When the flight attendants saw her with her dog out, at first they were trying to enforce the rules, saying that dogs weren't allowed out of their carriers. But Michele wasn't going to let them put Darcy back away.
She told them that Darcy was sick, and she needed help, and then suddenly the flight attendants jumpd into action.
Renaud Spencer and Diane Asher, crew members on the JetBlue flight, quickly got some ice bags to help cool Darcy down. When she still continued breathing heavily, Spencer had an idea.
"Renaud, who explained that he also had a French Bulldog 'Penelope,' brought a small oxygen tank with a mask attached and offered it saying, 'Maybe this will help,'" Michele continued in her letter to JetBlue.
Spencer put the oxygen mask on the little dog's face, and as she started to breathe in the pure air she started to become alert again.

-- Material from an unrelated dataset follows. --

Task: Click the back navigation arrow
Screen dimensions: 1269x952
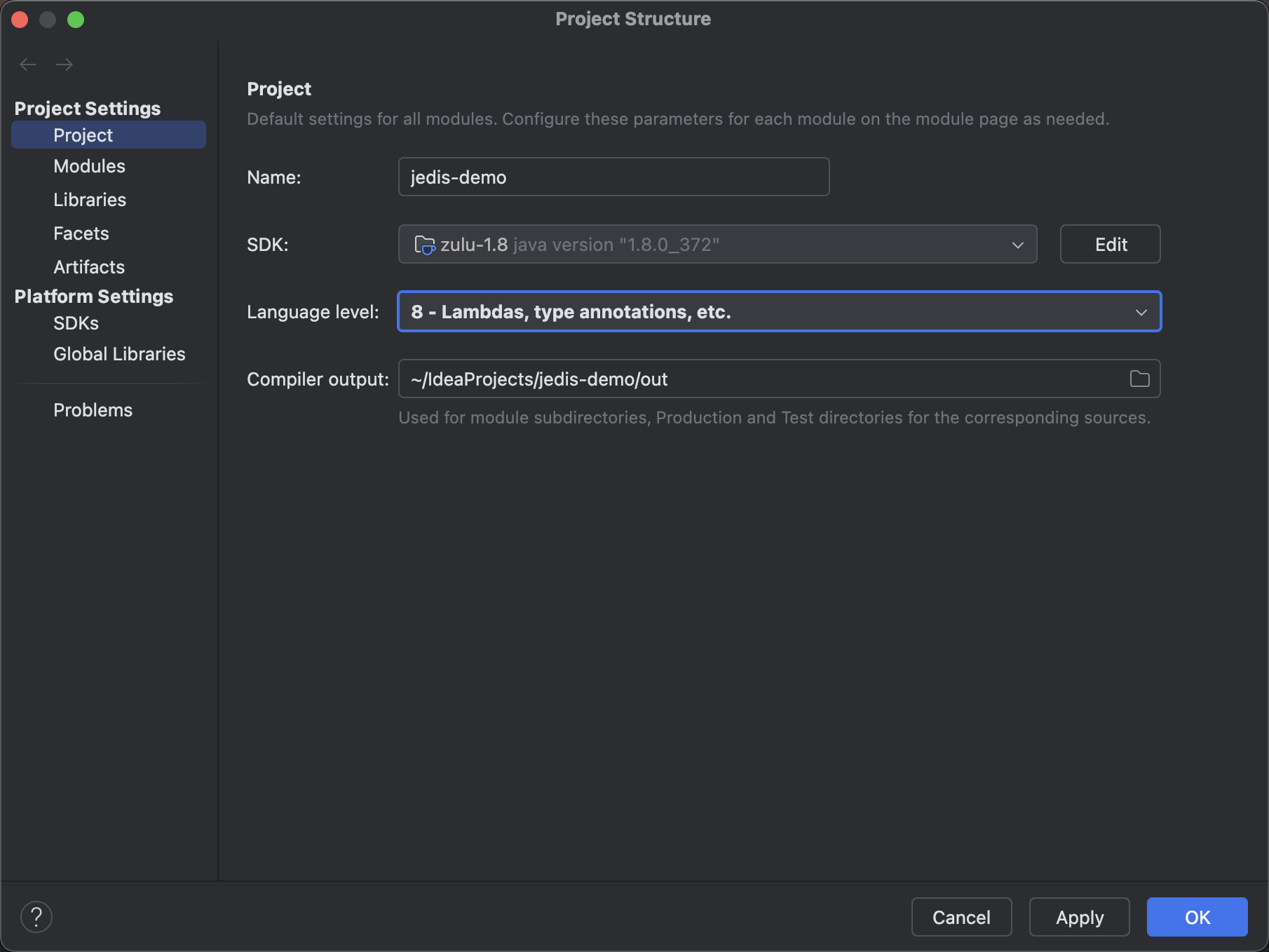Action: pyautogui.click(x=28, y=64)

"I believe Renaud and Diane saved a life, some may reduce the value of life because Darcy is a canine -- I do not."
JetBlue was happy to hear the news, releasing a statement in response to Michele's letter. "Our mission is to inspire humanity, and we're very proud of those outstanding crew members who consistently demonstrate a passion for excellent customer service."
The Burts are lucky that they had flight attendants who knew about dogs, and were willing to do something about Darcy's issues.
There have been too many times where flight attendants ignored a passenger's pleas and it ended up with the worst possible outcome. This is the same type of dog that died on United airlines just a few months ago. It just goes to show you that a little compassion goes a long way and can save a life.